Stored data entries:
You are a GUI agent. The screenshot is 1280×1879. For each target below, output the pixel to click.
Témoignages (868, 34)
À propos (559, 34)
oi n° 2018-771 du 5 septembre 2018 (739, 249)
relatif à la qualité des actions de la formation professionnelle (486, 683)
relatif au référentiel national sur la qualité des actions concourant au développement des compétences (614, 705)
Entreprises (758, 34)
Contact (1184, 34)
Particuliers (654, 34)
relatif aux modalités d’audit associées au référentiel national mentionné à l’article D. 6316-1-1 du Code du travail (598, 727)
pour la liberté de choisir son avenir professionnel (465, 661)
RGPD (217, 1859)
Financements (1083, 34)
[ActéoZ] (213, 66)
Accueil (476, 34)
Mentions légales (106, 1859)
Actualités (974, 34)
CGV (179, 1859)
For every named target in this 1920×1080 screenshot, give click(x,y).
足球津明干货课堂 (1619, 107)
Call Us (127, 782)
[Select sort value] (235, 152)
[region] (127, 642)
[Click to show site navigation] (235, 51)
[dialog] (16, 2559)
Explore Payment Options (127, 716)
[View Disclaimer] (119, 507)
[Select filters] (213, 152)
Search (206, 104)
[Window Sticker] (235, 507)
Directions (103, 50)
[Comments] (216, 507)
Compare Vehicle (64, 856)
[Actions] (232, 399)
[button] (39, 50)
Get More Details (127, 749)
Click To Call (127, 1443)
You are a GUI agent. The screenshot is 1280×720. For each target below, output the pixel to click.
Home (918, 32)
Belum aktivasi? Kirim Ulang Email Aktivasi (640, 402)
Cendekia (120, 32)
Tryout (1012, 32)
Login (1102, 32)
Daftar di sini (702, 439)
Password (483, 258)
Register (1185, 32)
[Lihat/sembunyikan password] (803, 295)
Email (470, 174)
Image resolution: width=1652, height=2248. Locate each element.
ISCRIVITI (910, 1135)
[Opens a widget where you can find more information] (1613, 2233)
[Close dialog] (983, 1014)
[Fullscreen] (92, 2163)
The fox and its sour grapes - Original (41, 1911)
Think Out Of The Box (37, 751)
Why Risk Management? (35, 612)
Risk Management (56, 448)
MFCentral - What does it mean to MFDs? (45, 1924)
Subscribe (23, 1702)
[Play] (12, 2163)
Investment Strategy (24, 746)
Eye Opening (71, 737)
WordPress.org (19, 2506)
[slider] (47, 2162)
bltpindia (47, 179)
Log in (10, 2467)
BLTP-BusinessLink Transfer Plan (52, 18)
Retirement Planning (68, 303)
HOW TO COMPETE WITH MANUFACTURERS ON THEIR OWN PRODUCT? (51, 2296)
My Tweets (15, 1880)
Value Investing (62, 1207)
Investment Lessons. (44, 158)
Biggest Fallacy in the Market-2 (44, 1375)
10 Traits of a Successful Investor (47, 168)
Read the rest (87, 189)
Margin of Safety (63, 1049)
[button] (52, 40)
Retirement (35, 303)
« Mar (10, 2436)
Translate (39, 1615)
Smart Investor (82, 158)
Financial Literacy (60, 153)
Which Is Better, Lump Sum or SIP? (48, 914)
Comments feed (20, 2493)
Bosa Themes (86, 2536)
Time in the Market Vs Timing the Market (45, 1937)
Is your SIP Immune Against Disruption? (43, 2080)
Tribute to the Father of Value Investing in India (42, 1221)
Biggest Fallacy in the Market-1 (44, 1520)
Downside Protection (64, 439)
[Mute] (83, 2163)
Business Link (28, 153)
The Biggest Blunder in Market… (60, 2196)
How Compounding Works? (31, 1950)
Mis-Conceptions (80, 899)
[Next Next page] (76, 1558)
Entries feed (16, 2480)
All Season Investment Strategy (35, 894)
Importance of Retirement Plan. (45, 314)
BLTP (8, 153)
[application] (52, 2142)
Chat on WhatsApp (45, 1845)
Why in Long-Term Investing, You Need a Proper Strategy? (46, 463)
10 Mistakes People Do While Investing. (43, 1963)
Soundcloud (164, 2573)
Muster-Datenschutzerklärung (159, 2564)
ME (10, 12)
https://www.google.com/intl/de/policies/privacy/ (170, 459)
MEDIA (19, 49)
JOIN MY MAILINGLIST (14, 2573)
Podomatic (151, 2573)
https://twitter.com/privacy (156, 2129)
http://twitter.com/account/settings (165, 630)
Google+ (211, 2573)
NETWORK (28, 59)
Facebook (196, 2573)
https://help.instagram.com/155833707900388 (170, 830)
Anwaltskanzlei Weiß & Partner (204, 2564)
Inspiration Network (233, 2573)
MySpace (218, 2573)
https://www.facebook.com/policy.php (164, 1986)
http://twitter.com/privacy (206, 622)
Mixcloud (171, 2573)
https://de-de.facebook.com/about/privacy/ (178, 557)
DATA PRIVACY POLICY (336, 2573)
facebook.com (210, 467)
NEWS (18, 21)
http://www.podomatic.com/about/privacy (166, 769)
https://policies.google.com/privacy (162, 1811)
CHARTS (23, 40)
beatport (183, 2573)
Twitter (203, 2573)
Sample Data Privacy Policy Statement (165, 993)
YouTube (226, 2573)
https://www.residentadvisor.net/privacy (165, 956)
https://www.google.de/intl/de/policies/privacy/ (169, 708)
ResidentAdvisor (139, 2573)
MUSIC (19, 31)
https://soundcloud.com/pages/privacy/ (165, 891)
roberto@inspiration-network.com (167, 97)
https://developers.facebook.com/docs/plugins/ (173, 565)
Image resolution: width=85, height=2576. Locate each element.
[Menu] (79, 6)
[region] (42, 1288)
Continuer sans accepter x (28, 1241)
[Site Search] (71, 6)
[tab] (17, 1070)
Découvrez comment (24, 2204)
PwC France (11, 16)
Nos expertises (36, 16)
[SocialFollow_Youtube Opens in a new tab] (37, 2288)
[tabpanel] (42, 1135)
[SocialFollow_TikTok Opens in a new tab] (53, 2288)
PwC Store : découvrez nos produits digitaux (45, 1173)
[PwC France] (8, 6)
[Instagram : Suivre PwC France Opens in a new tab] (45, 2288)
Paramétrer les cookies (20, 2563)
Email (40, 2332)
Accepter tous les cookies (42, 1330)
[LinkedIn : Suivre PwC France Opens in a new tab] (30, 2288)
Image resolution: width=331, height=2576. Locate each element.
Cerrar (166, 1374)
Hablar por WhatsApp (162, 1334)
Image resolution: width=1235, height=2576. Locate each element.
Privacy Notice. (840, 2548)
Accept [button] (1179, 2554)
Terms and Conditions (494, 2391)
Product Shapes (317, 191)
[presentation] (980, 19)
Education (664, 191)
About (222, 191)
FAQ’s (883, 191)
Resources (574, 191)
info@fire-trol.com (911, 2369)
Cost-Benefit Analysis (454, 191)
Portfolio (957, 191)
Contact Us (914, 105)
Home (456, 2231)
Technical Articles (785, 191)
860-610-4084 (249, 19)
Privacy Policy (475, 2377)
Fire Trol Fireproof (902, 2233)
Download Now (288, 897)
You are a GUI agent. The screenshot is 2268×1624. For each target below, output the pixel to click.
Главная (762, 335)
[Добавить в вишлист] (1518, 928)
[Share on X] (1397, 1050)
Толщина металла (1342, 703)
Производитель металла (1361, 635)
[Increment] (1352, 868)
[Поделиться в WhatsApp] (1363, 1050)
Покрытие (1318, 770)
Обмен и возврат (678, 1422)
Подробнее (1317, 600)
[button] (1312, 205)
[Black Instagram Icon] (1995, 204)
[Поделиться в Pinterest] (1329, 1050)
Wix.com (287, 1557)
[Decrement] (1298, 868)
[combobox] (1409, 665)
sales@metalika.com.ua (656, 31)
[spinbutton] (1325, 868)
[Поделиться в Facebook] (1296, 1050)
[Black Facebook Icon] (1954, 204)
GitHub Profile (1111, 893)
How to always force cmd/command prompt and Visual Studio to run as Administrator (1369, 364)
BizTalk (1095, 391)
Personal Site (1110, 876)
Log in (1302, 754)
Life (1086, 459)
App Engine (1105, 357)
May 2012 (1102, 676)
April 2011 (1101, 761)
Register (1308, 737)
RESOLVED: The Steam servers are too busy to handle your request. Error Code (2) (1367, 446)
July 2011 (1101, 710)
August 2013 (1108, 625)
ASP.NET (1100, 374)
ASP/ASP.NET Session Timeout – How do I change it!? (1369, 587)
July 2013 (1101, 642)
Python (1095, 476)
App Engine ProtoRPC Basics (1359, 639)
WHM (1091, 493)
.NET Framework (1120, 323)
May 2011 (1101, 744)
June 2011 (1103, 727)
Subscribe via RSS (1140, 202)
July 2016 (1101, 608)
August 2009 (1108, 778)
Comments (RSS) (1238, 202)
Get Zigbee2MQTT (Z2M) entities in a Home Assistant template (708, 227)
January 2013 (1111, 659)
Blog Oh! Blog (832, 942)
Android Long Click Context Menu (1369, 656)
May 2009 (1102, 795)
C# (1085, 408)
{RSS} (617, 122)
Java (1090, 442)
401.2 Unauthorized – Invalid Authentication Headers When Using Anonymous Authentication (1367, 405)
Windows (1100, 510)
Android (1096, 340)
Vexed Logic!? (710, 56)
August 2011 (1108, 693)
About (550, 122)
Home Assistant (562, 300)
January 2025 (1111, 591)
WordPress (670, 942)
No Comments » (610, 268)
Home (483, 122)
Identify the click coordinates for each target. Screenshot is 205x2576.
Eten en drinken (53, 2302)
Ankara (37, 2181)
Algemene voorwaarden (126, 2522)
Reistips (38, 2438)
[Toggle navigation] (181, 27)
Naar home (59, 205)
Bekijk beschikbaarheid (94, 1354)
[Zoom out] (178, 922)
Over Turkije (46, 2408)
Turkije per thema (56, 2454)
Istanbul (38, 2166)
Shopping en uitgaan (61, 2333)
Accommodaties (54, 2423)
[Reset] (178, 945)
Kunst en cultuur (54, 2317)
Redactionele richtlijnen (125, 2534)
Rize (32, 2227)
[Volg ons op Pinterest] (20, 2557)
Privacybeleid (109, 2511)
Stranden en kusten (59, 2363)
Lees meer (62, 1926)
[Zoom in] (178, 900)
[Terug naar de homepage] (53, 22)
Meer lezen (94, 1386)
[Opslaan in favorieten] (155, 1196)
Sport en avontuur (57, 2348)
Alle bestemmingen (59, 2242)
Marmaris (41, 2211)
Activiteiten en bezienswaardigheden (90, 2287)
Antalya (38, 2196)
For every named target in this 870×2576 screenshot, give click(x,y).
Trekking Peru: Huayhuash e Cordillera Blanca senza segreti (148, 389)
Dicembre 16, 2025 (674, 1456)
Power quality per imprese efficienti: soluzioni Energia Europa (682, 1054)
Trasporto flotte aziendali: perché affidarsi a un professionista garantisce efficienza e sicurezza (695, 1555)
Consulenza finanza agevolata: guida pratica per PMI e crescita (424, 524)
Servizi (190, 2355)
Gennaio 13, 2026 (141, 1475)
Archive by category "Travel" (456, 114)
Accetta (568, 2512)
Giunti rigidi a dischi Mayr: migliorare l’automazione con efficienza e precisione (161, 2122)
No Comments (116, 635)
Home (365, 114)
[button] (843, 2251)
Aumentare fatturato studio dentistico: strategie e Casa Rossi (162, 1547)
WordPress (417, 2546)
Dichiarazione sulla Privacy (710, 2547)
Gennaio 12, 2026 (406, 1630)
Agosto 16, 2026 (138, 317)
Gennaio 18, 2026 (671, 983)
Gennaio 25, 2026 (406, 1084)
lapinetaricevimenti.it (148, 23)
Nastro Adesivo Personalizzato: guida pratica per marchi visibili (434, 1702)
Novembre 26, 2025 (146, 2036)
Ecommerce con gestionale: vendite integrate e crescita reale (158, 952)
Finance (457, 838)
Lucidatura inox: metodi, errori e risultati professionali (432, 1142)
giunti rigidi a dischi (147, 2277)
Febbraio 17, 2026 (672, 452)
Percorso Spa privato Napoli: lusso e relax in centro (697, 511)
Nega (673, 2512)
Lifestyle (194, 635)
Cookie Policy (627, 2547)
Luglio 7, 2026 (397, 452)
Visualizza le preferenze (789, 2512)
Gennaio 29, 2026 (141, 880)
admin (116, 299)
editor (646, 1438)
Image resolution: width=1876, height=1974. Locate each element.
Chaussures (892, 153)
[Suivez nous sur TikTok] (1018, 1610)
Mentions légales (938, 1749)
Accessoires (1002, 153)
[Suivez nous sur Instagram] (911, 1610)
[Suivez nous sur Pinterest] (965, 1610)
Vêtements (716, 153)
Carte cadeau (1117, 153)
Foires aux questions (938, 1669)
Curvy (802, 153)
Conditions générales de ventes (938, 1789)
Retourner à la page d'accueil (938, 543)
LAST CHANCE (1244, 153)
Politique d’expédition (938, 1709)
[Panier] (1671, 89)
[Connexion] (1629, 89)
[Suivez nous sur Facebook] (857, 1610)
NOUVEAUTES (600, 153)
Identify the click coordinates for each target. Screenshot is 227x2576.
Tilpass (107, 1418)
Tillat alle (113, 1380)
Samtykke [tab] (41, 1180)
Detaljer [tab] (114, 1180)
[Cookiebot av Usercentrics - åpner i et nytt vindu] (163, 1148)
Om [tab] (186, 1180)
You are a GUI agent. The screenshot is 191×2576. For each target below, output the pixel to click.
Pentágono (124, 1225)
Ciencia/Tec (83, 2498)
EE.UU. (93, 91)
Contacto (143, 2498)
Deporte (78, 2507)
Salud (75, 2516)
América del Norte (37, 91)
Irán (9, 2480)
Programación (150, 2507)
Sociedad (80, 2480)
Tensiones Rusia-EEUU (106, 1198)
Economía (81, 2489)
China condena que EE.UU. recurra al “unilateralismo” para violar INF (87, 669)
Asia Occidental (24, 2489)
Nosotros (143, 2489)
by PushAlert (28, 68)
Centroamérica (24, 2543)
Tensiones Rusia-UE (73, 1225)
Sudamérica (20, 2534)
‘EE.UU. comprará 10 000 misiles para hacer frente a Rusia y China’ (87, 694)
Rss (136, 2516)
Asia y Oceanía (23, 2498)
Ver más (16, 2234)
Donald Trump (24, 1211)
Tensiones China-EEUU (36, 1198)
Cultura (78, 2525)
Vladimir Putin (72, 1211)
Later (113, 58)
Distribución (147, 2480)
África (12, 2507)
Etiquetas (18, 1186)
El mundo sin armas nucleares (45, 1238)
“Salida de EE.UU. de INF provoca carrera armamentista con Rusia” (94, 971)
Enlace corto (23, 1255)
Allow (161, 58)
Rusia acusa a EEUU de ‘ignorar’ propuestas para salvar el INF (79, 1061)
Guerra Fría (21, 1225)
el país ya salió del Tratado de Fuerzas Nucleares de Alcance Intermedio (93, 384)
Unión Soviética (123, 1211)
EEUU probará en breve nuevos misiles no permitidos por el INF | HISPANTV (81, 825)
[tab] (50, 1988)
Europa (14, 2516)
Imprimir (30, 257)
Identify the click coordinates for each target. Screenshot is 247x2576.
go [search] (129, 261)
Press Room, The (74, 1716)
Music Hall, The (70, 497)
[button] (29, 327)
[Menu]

Task description » Please output an exact copy of the lines above, from the opening line of the data down to the line that contains "Contact (1184, 34)".

Answer below »
You are a GUI agent. The screenshot is 1280×1879. For each target below, output the pixel to click.
Témoignages (868, 34)
À propos (559, 34)
oi n° 2018-771 du 5 septembre 2018 (739, 249)
relatif à la qualité des actions de la formation professionnelle (486, 683)
relatif au référentiel national sur la qualité des actions concourant au développement des compétences (614, 705)
Entreprises (758, 34)
Contact (1184, 34)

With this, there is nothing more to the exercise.